Running now through Sept. 28, the D.C. Shorts International Film Festival is celebrating its 16th year of bringing short films from around the world to the nation’s capital. The festival includes 156 films which range from two-30 minutes in length. The films are organized into 30 showcases, the 19 “Official Selection Showcases” and the 11 “Special Interest Showcases.”
As always, queer filmmakers are well represented at the festival, both in the special “10% Cinema” showcase on Monday Sept. 23 at the Landmark E Street Cinema and throughout the entire event. From documentaries to dramas to whimsical comedies, the films offer fascinating LGBT glimpses from powerful emerging cinematic voices. Details here.
For example, genderqueer filmmaker Asher Jelinsky describes their film “Miller & Son” as a “coming-of-age story about a transwoman mechanic living in rural America who tries to find a livable compromise between running her family’s auto shop during the day and expressing her femininity at night. I wanted to explore the daily compartmentalization that the protagonist experiences on her quest to authentically inhabit her identities as a mechanic and a transwoman.”
One of the challenges Jelinsky faced was finding a set. Luckily, they remember, “When searching for a rural-looking auto shop on the outskirts of L.A., we stumbled upon the perfect garage that was serendipitously owned by a transwoman. She became a key collaborator and really helped us create realism with the mechanics during the rehearsal process and on set. She made sure we handled the car tools safely and conveyed mechanics realistically.”
In “Father Figure,” a short poetic documentary about the Kiki House of Angels voguing community in Rotterdam, Dutch filmmaker Bibi Fadlalla explores the question, “What does it mean to be young, black and gay in today’s world?”
When Fadlalla visited her first voguing ball in 2016, the connection was instant and intense. “I was immediately struck by the energy. There was so much black joy in the room. It really filled my heart.”

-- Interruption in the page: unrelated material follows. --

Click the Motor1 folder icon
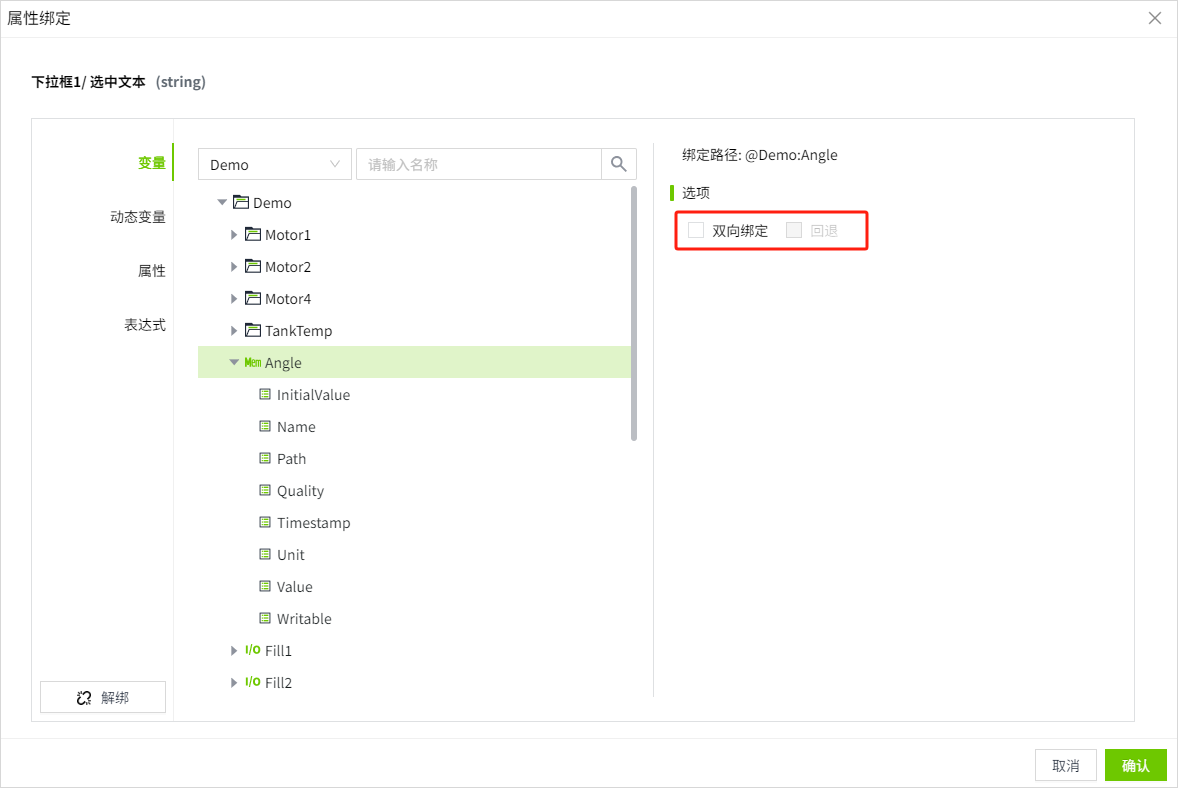1178x788 pixels. 252,235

As Fadlalla explored the scene, she was surprised to learn that voguing was an international phenomenon. “I thought of it as a New York thing,” the filmmaker says. “I learned that young gay people of color in the Netherlands have tight-knit communities that center around dance and camaraderie and that these communities are connected worldwide. Most of the members of the House of Angels in Rotterdam are also members or other houses in Europe or even the U.S. It shows that young queer people of color are facing similar problems throughout the Western world.”
With sensitivity and creativity, filmmakers Amber Sealey and Morgan Jon Fox both tackle the theme of young teens who are beginning to explore their sexuality. Out filmmaker Fox describes his film “The One You Never Forget” as a “short and sweet film about a 14-year old boy from Memphis, Tenn., who is going to his first dance.” While Carey (London Curtis) gets ready, his parents (Tasha Smith and Charles Malik Whitfield) reminiscence about their own first dance. When Carey’s mystery date (Owen D. Stone) arrives, both father and son are faced with split-second decisions.
Bisexual filmmaker Sealey describes her film as “a love letter to that pre-teen time in all our lives.” Twelve-year-old Rain (the amazing Lola Wayne Villa) wants to have sex, even though she doesn’t really know what that means. Without any help from her squabbling parents, she starts to navigate the complexities of love and adulthood on her own.
Both filmmakers are consciously bringing fresh insights and voices to the depiction of queer and female sexuality on screen. Sealey, who based the movie on her own diaries, says that, “the film is about adding to the canon of films on female sexuality. In most films right now, women — and young girls in particular — don’t get to be the instigators of their own sexual investigations. This film is about righting that wrong.”
Fox got his inspiration from social media. “Several of my friends were posting photos of their children going to their first dance on Facebook, but I didn’t see any pictures of queer kids going with other queer kids. I realized we still have a long way to go. Queer kids shouldn’t have to miss out on one of the hallmarks of growing up. They should be able to look back and have the full breadth of experiencing these moments openly as a queer.”
The LGBTQ showcase also includes “Dante vs. Mohammed Ali,” a Dutch drama about best friends in a boxing village; “I Think I’ll Make It,” an American documentary about a young girl who witnessed her father killing her mother; “The Distance Between Us and the Sky,” a whimsical Greek drama about two strangers who meet one night at an old gas station; and “Black Hat,” a gentle drama about a pious Hasidic man whose double life is nearly exposed when he loses his hat.
Fox, who has also directed feature films and TV shows, explains why short films are so popular with filmmakers and audiences.
“I just really liked the simplicity involved in the actual production; we shot the whole film in one day,” he says. “But, making a short can be much more challenging in terms of figuring out how to tell a compelling and complex story in such a limited amount of time.”